O tempo em que as enciclopédias impressas eram a “bíblia” do conhecimento já lá vai. Com o acesso cada vez mais massificado à Internet, procurar seja o que for tornou-se cada vez mais fácil.

Mas quantas vezes nós, moçambicanos, procuramos conteúdos sobre o nosso país e não o encontramos, nem mesmo “googuelando”? Mas pior do que não encontrar informação ou histórias sobre o nosso país é muitas vezes não encontrar sequer em algum texto da rede global numa das várias línguas que temos.

Na recente cimeira sobre “Media Cidadã”, realizada nos dias 2 e 3 deste mês na capital queniana, Nairobi, conheci Victoria Tinta, uma boliviana natural de Los Andes, nas montanhas da região aimará. Tal como milhares de outras crianças bolivianas, até 1994, Victoria não podia estudar a sua língua, pois o governo apenas permitia às escolas ensinar em Espanhol, Inglês e Francês.

Mesmo depois de a Bolívia reformar o seu sistema de educação e ter passado a permitir o ensino das línguas indígenas, muitos pais não quiseram que os seus filhos aprendessem essas línguas recordando a discriminação que os seus antepassados sofreram durante o período de colonização. Contudo, os pais de Victoria sempre incentivaram-na a aprender a língua aimará, falada por cerca de dois milhões de bolivianos.

Se por um lado falar não foi difícil para Victoria, e para os outros falantes, escrever revelou- se um verdadeiro desafio. Quando estudava linguística na Universidade quis o destino que conhecesse bolivianos que não só sabiam falar mas também escrevem em aimará.

Victoria Tinta, que não tem formação em informática, e até 2006 usava na Internet somente o correio electrónico, um dia tentou “googuelar”, na busca de materiais de estudo, na sua língua indígena, e nada encontrou.

www.jaqi-aru.org

Em resposta, a par de outros dez amigos estudantes, e apesar do acesso à Internet no seu país ser ainda muito restrito, e também caro, Victoria criou o projecto Jaqi Aru que se propõe ampliar a presença do aimará na Internet através de cinco actividades principais: um blog colectivo, uso de ferramentas da web 2.0 (como Facebook, Flickr e YouTube), legendagem de vídeos na plataforma DotSub, participação da comunidade do Wikipédia em aimará, e ainda a tradução do site do Projecto Língua Global Voices do Espanhol para o Aimará.

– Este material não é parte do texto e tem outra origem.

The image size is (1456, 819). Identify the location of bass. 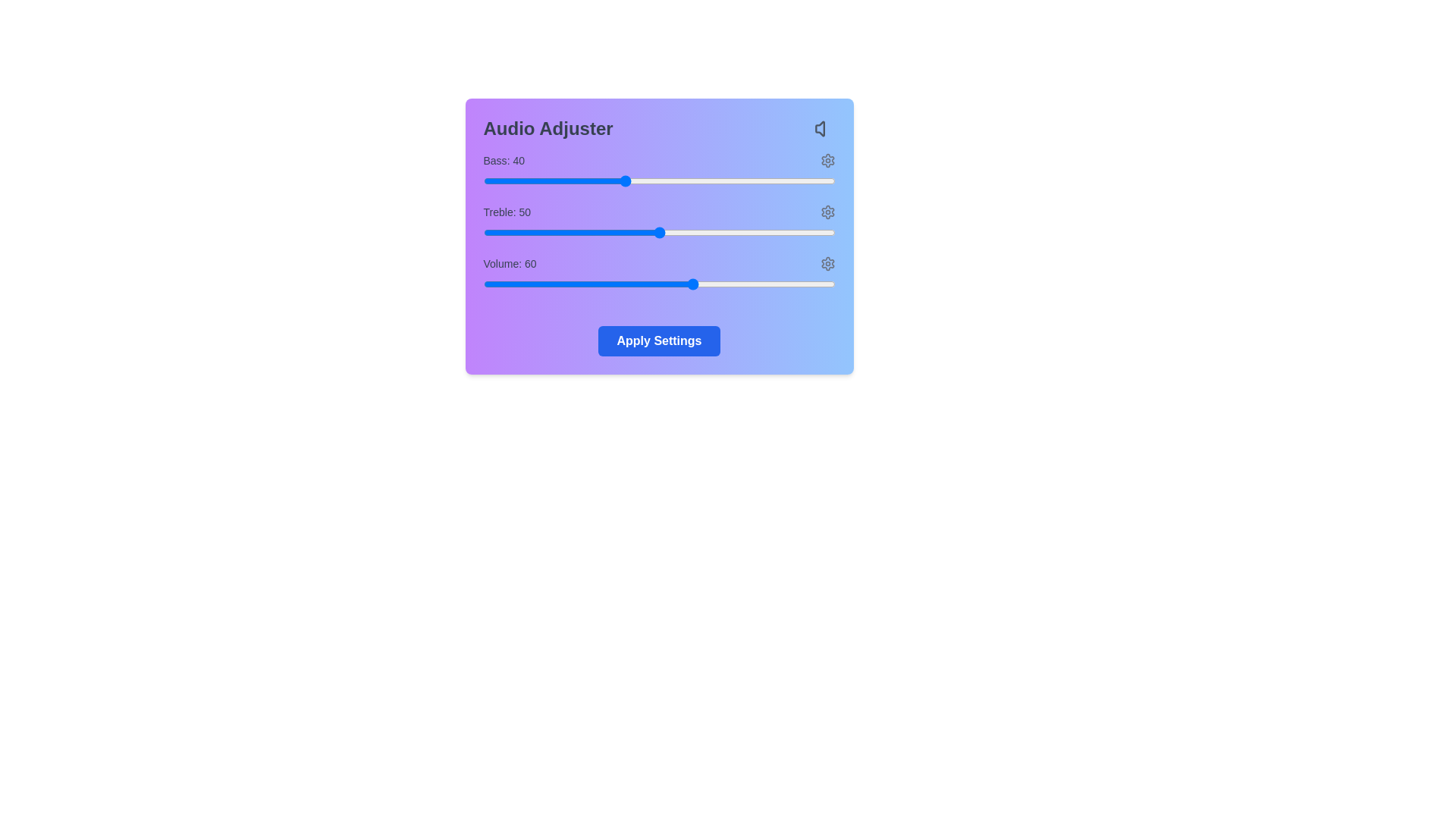
(577, 174).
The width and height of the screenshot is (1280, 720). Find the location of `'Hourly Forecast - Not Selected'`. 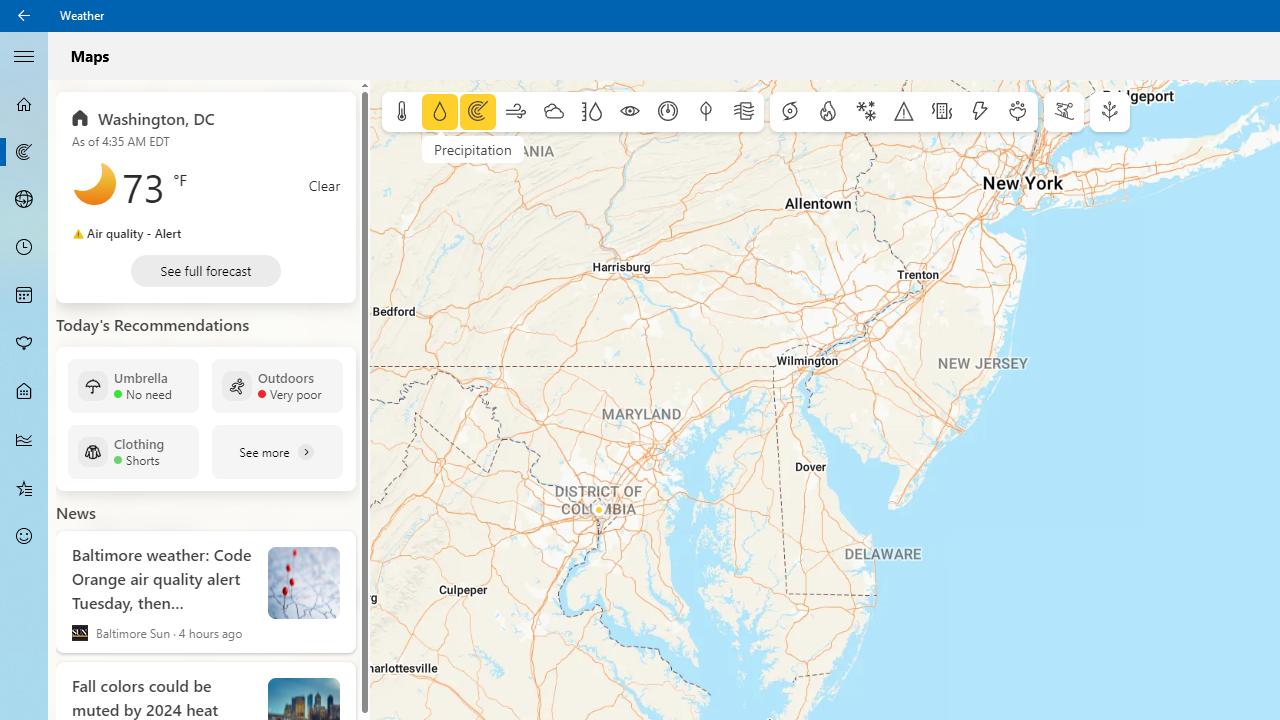

'Hourly Forecast - Not Selected' is located at coordinates (24, 247).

Victoria recorda-se de que os primeiros “posts” foram ditados, incluindo adivinhas e contos orais que os seus avós lhes contavam, na sua língua, enquanto pequenos.

Recentemente, este grupo de voluntários foi convidado a partilhar a sua experiência e a inspirar professores bolivianos a conectarem- se à aldeia global, que é a Internet, e contribuírem escrevendo e partilhando conhecimento.

Victoria não tem dúvidas: estas novas tecnologias são ferramentas poderosas e podem ser usadas por cada um de nós para manter vivas línguas e culturas indígenas, e servem para difundir sem custos uma infinidade de temas que cada um de nós pode escrever.

Mais sobre Moçambique online depende de nós

Salvo alguns poucos blogs de moçambicanos, pouquíssimo informação sobre a diversidade do nosso país existe na Internet. Na wikipedia a informação sobre Moçambique é similar à que se pode encontrar nos livros das escolas.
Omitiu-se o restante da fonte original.